ACTIVITY - Search the entries below for "Physique", and copy each line where it appears.

++++ INPUT DATA

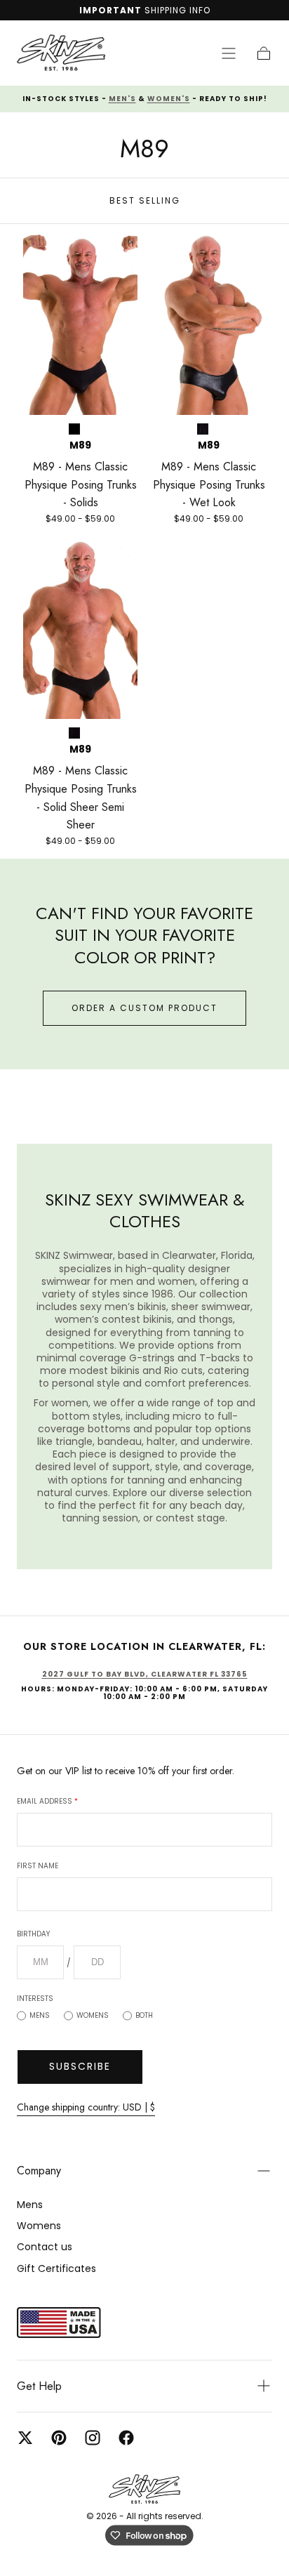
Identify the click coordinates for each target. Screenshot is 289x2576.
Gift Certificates (56, 2268)
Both (144, 2015)
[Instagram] (92, 2437)
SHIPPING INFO (177, 10)
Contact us (44, 2247)
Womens (92, 2015)
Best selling (144, 200)
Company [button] (39, 2170)
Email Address (47, 1801)
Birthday (33, 1934)
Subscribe (80, 2066)
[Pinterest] (58, 2437)
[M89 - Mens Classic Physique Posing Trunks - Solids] (80, 323)
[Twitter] (25, 2437)
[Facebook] (126, 2437)
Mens (39, 2015)
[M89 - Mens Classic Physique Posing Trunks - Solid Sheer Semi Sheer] (80, 627)
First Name (37, 1866)
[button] (228, 53)
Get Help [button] (39, 2386)
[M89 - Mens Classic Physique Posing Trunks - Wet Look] (208, 323)
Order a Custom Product (144, 1008)
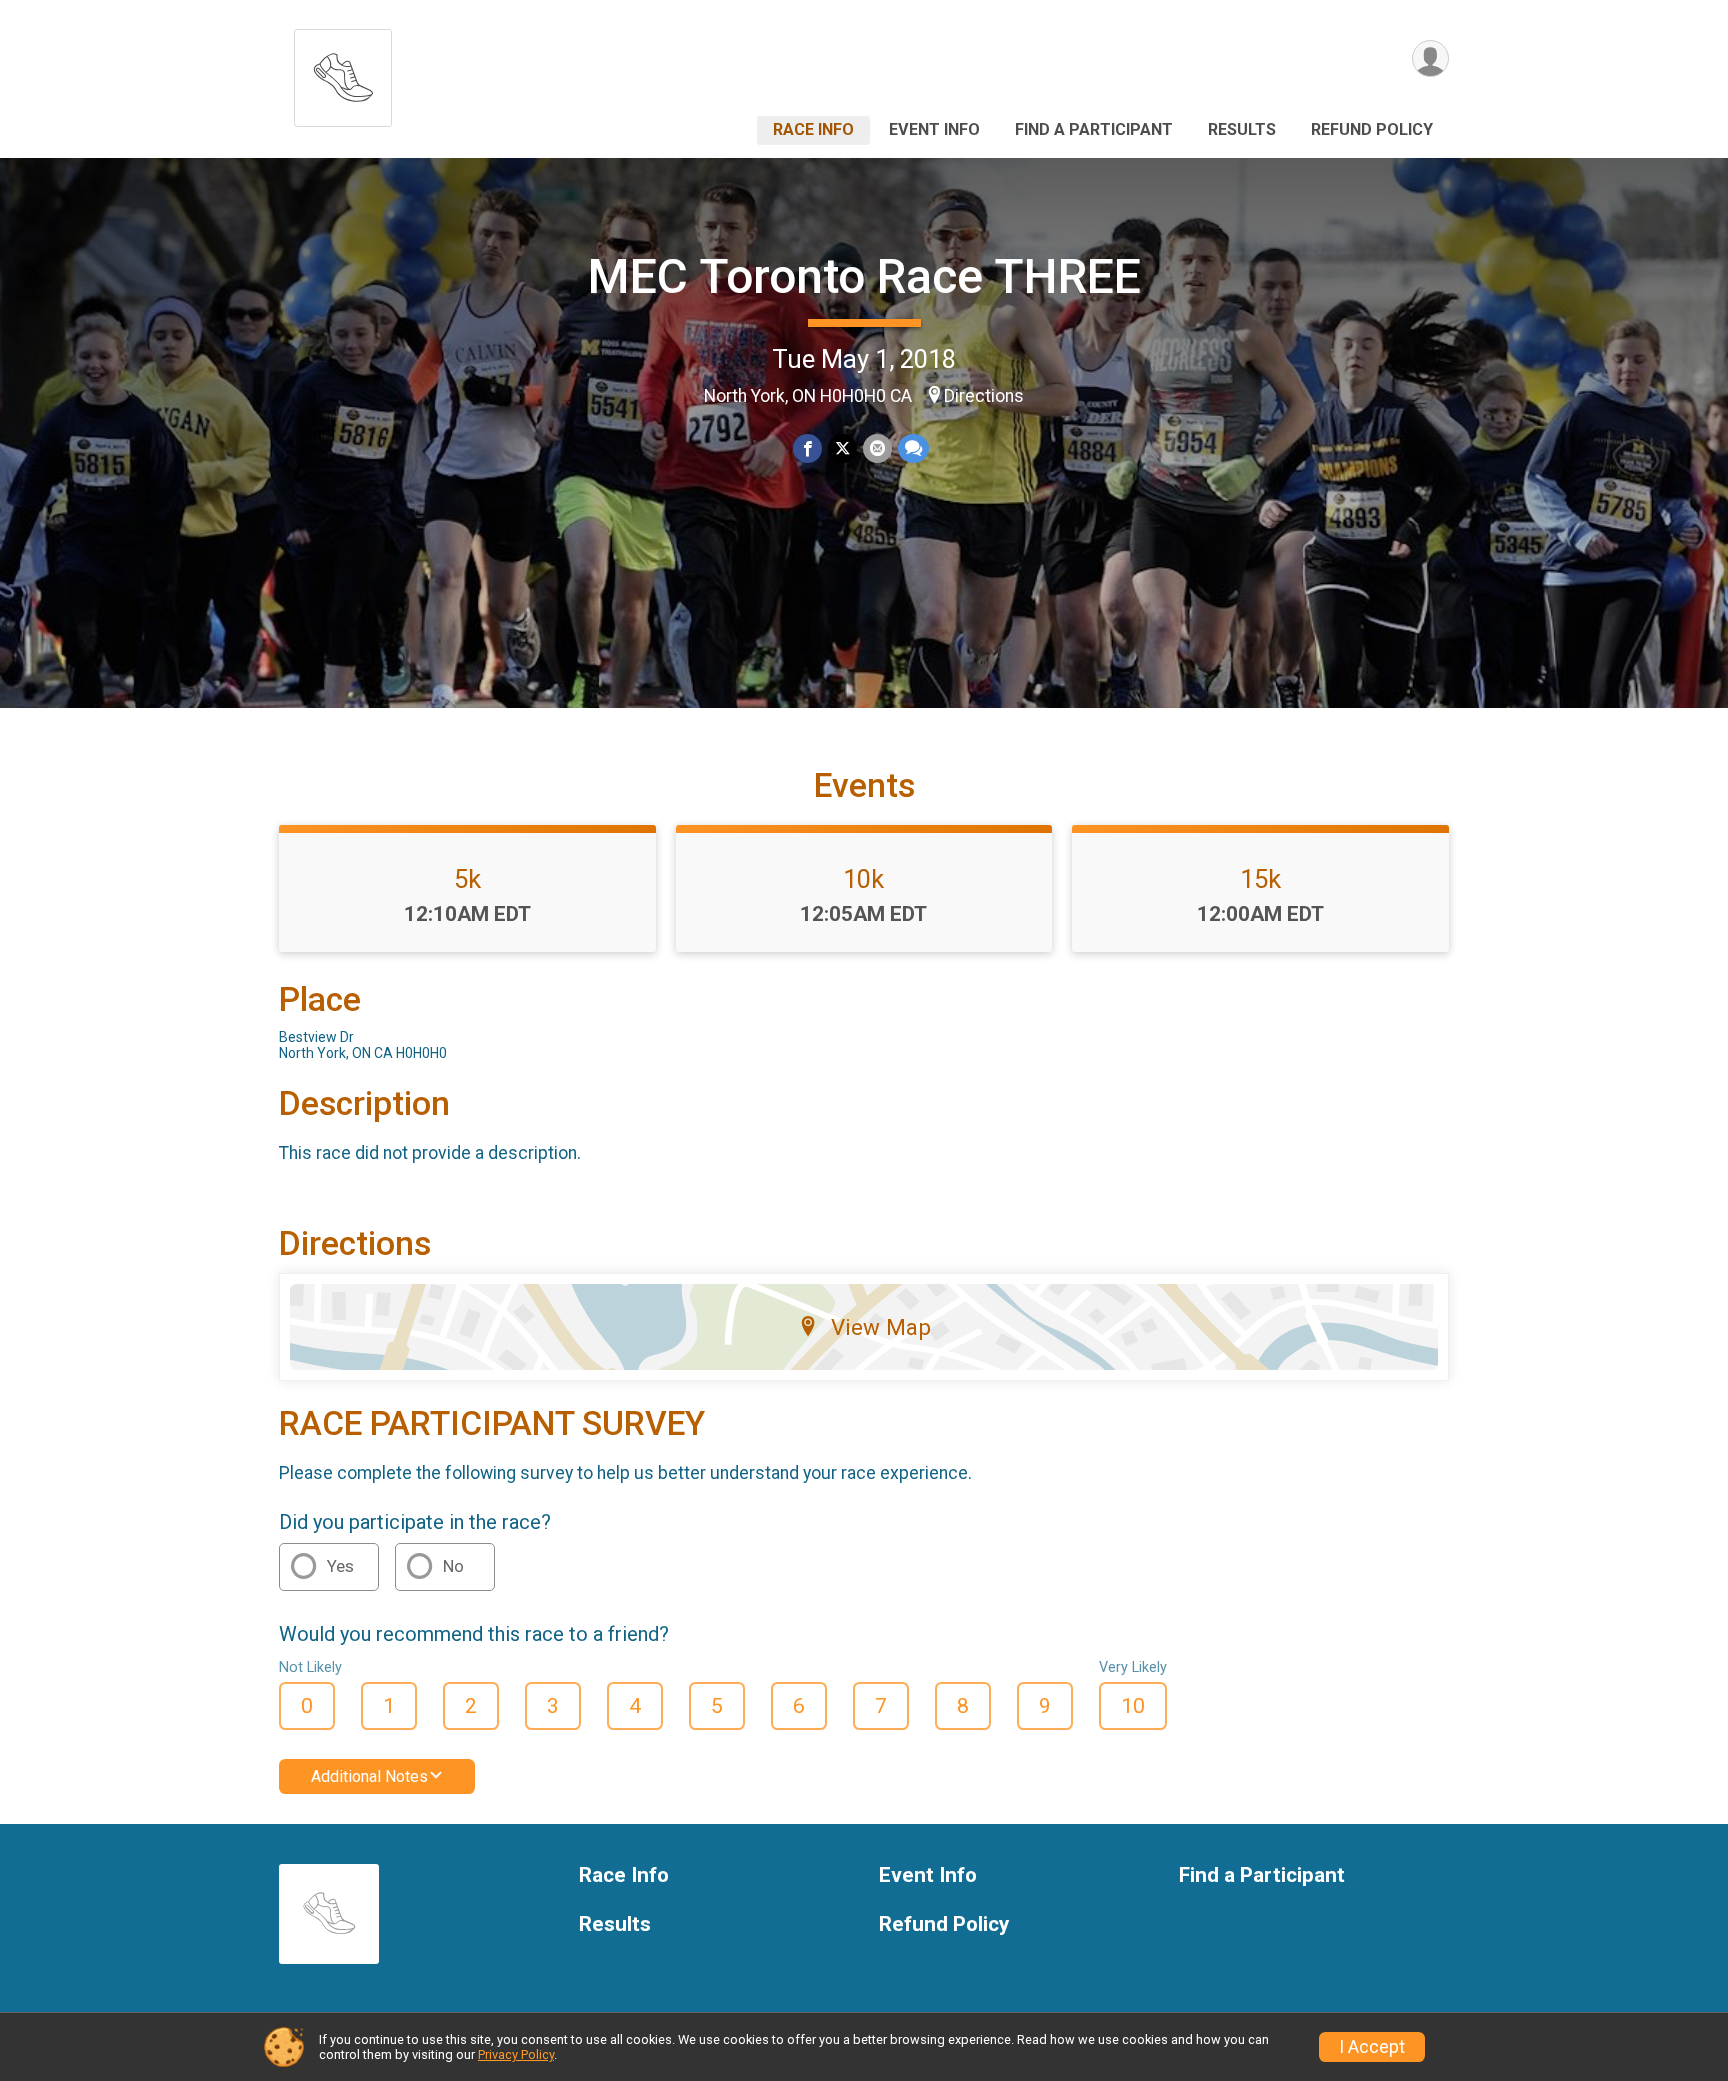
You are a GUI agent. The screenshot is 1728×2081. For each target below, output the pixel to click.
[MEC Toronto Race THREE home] (343, 72)
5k (467, 879)
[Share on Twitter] (842, 448)
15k (1260, 879)
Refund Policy (1372, 129)
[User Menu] (1430, 58)
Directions (984, 396)
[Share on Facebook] (807, 448)
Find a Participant (1094, 129)
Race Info (813, 129)
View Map (881, 1327)
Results (1242, 129)
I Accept (1372, 2047)
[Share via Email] (877, 448)
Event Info (934, 129)
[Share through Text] (913, 448)
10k (863, 879)
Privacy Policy (516, 2054)
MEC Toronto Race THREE (864, 276)
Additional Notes (369, 1776)
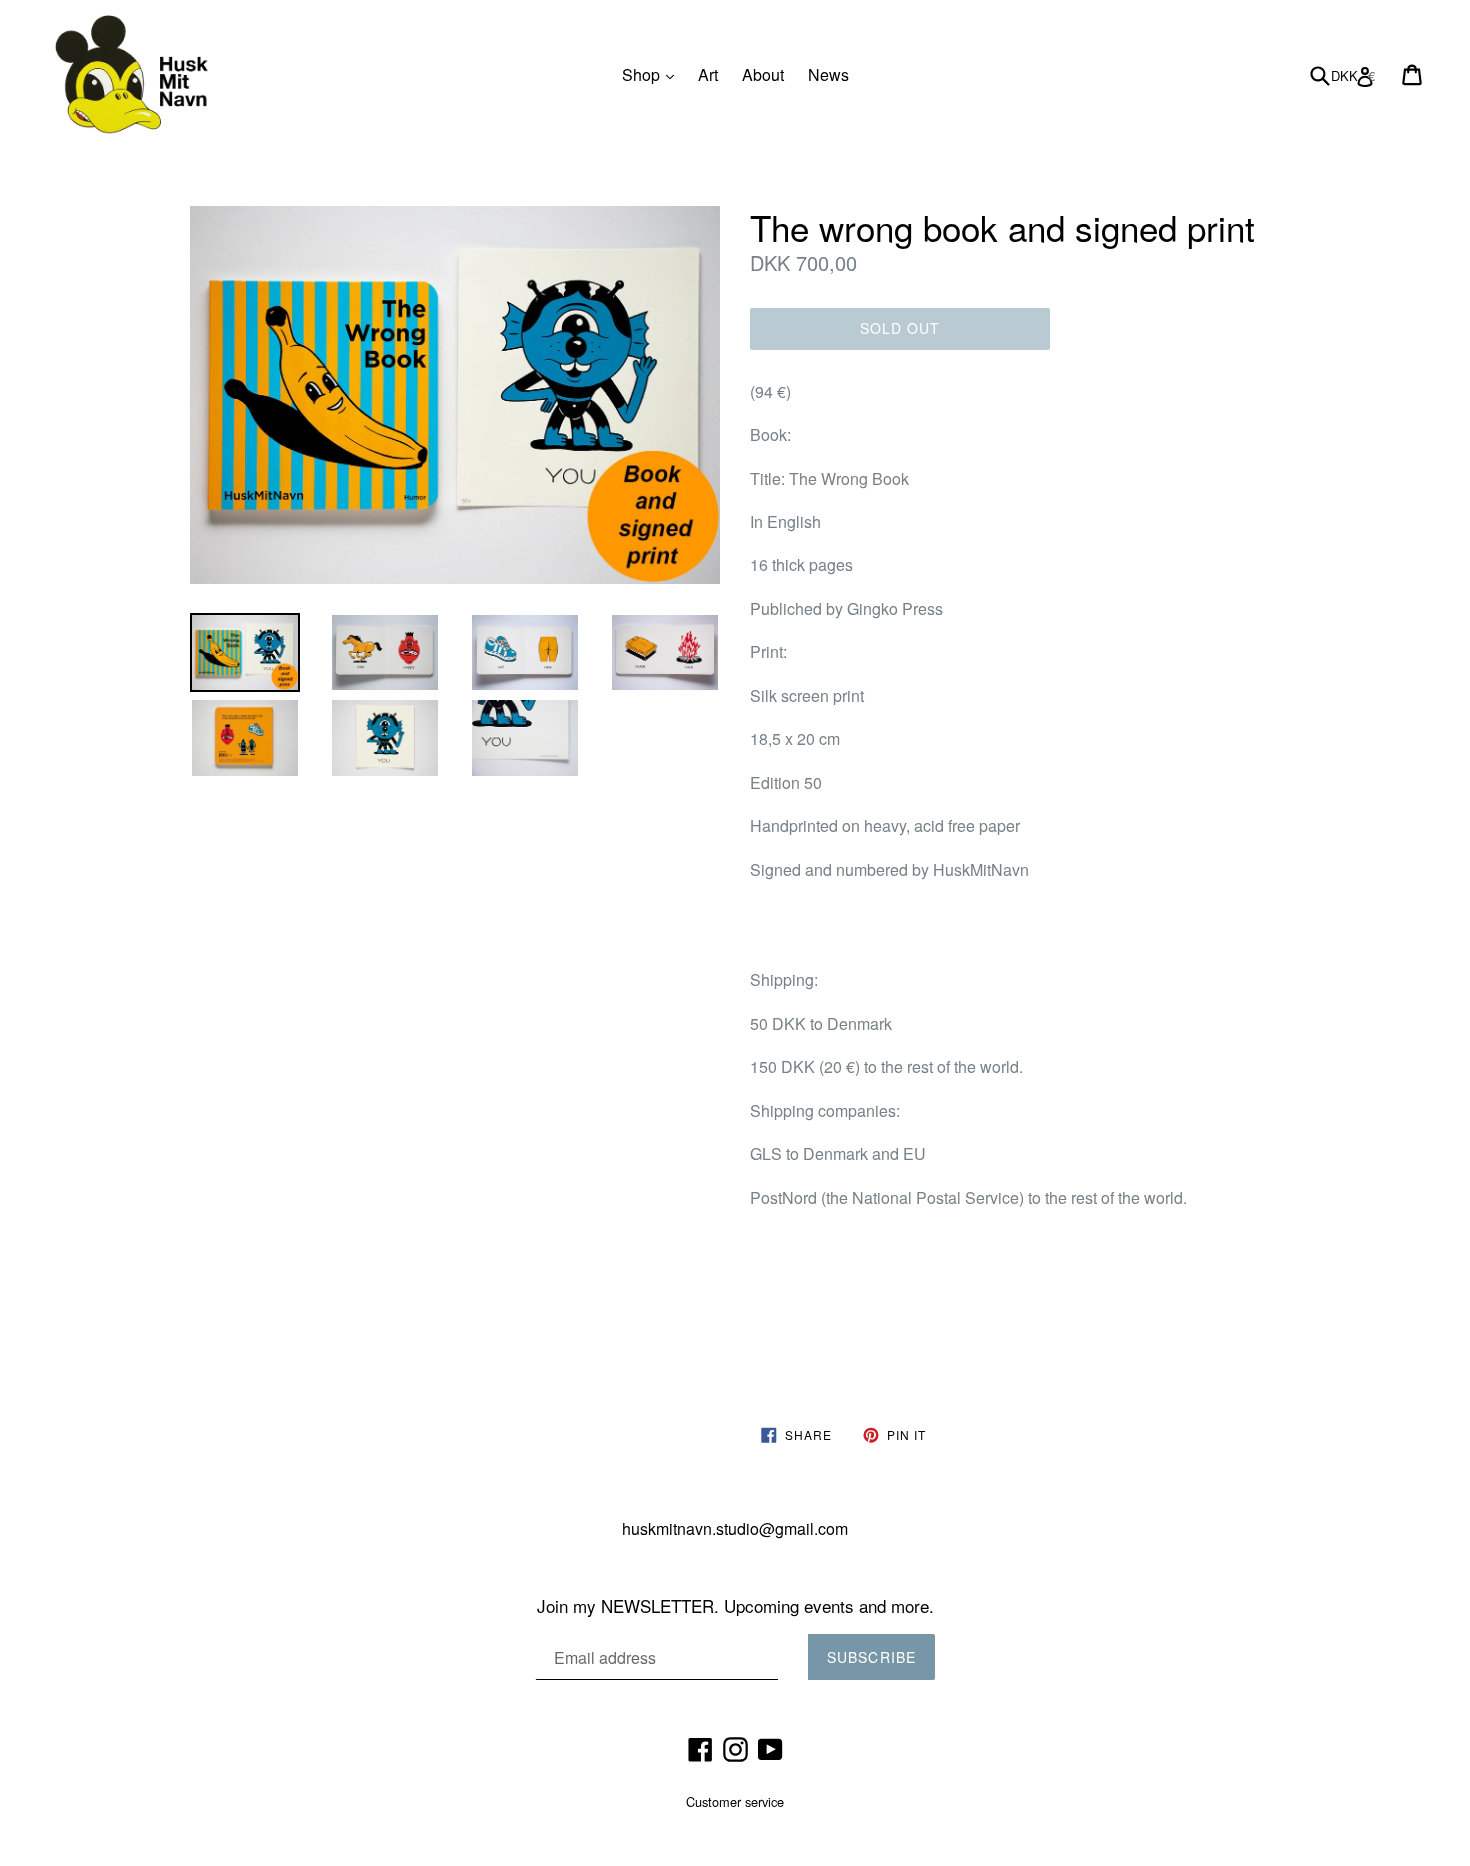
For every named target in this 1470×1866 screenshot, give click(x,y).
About (763, 74)
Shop (653, 74)
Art (708, 74)
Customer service (735, 1801)
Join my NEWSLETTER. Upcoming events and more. (735, 1606)
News (828, 74)
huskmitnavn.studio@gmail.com (735, 1528)
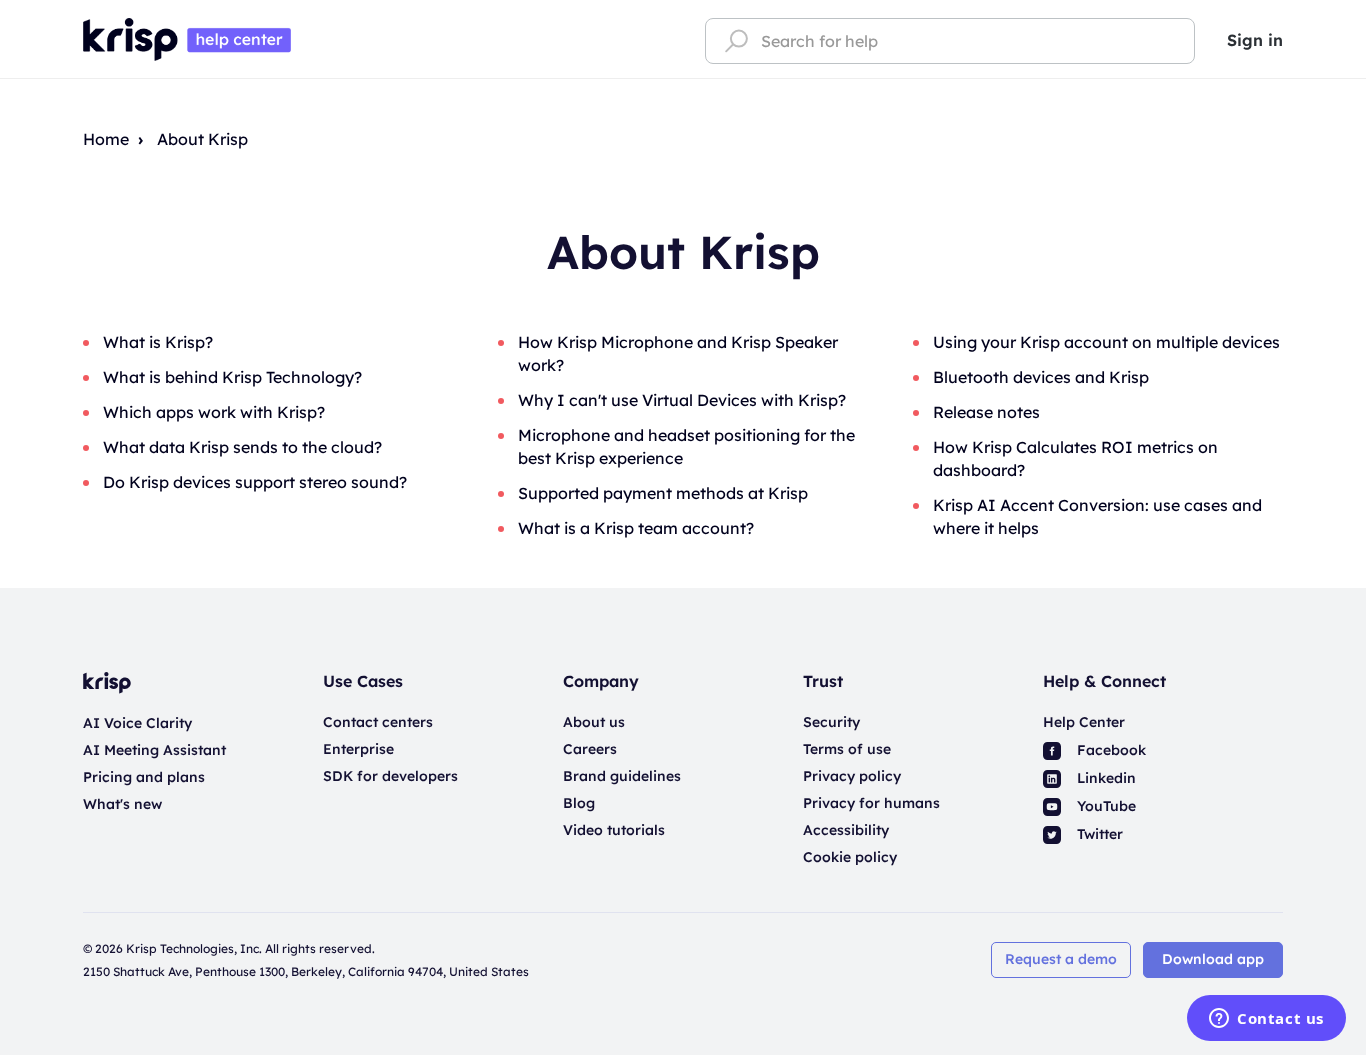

++++++++

RESPONSE BOX -
[M89 - Mens Classic Physique Posing Trunks - Solids] (80, 323)
[M89 - Mens Classic Physique Posing Trunks - Solid Sheer Semi Sheer] (80, 627)
[M89 - Mens Classic Physique Posing Trunks - Wet Look] (208, 323)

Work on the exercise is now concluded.